Lines for locating text and elements
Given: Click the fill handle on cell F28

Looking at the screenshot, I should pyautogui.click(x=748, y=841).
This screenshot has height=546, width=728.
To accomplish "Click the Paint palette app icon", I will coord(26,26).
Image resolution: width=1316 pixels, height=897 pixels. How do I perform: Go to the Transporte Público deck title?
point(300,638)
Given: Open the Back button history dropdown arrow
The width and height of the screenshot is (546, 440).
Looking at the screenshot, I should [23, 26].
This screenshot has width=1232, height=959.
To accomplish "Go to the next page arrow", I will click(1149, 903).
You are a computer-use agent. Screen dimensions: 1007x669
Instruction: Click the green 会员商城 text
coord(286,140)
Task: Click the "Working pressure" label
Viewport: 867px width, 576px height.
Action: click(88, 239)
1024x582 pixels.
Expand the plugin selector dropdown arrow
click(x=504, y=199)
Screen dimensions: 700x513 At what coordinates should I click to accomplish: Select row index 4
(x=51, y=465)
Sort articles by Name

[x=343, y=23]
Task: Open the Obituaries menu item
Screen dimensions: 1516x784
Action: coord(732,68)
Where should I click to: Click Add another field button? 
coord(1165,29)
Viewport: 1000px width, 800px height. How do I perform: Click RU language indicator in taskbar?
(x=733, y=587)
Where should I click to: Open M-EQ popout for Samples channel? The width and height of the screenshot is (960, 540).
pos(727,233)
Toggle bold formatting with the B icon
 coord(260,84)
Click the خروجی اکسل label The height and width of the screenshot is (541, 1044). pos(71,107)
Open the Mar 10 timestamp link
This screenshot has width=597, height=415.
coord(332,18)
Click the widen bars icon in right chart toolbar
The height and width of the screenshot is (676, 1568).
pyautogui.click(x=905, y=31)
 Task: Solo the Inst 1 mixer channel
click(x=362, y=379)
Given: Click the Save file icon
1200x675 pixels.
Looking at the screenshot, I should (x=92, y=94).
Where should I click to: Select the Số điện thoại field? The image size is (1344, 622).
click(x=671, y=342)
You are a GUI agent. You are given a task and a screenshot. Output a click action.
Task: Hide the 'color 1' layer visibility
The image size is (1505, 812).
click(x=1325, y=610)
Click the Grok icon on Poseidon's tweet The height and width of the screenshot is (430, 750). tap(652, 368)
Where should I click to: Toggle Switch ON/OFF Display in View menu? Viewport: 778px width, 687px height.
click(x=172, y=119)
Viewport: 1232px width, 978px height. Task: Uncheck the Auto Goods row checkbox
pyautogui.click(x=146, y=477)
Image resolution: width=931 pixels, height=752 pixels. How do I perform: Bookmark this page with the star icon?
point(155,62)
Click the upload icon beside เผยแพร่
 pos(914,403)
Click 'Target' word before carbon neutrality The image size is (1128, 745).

§ WHAT THE TASK ASKS
Could you write out all of the lines above again, substituting "Display size" for every "Screen dimensions" and leaving everything else unchanged?

§ EXERCISE SOLUTION
Given: Click the fill handle on cell F28

Looking at the screenshot, I should pyautogui.click(x=748, y=841).
This screenshot has height=546, width=728.
To accomplish "Click the Paint palette app icon", I will coord(26,26).
Image resolution: width=1316 pixels, height=897 pixels. How do I perform: Go to the Transporte Público deck title?
point(300,638)
Given: Open the Back button history dropdown arrow
The width and height of the screenshot is (546, 440).
Looking at the screenshot, I should [23, 26].
This screenshot has width=1232, height=959.
To accomplish "Go to the next page arrow", I will click(1149, 903).
You are a computer-use agent. Display size: 1007x669
Instruction: Click the green 会员商城 text
coord(286,140)
Task: Click the "Working pressure" label
Viewport: 867px width, 576px height.
Action: click(88, 239)
1024x582 pixels.
Expand the plugin selector dropdown arrow
click(x=504, y=199)
Display size: 700x513 At what coordinates should I click to accomplish: Select row index 4
(x=51, y=465)
Sort articles by Name

[x=343, y=23]
Task: Open the Obituaries menu item
Display size: 1516x784
Action: coord(732,68)
Where should I click to: Click Add another field button? 
coord(1165,29)
Viewport: 1000px width, 800px height. How do I perform: Click RU language indicator in taskbar?
(x=733, y=587)
Where should I click to: Open M-EQ popout for Samples channel? The width and height of the screenshot is (960, 540).
pos(727,233)
Toggle bold formatting with the B icon
 coord(260,84)
Click the خروجی اکسل label The height and width of the screenshot is (541, 1044). pos(71,107)
Open the Mar 10 timestamp link
This screenshot has width=597, height=415.
coord(332,18)
Click the widen bars icon in right chart toolbar
The height and width of the screenshot is (676, 1568).
pyautogui.click(x=905, y=31)
 Task: Solo the Inst 1 mixer channel
click(x=362, y=379)
Given: Click the Save file icon
1200x675 pixels.
Looking at the screenshot, I should (x=92, y=94).
Where should I click to: Select the Số điện thoại field? The image size is (1344, 622).
click(x=671, y=342)
You are a GUI agent. You are given a task and a screenshot. Output a click action.
Task: Hide the 'color 1' layer visibility
The image size is (1505, 812).
click(x=1325, y=610)
Click the Grok icon on Poseidon's tweet The height and width of the screenshot is (430, 750). tap(652, 368)
Where should I click to: Toggle Switch ON/OFF Display in View menu? Viewport: 778px width, 687px height.
click(x=172, y=119)
Viewport: 1232px width, 978px height. Task: Uncheck the Auto Goods row checkbox
pyautogui.click(x=146, y=477)
Image resolution: width=931 pixels, height=752 pixels. How do I perform: Bookmark this page with the star icon?
point(155,62)
Click the upload icon beside เผยแพร่
 pos(914,403)
Click 'Target' word before carbon neutrality The image size is (1128, 745).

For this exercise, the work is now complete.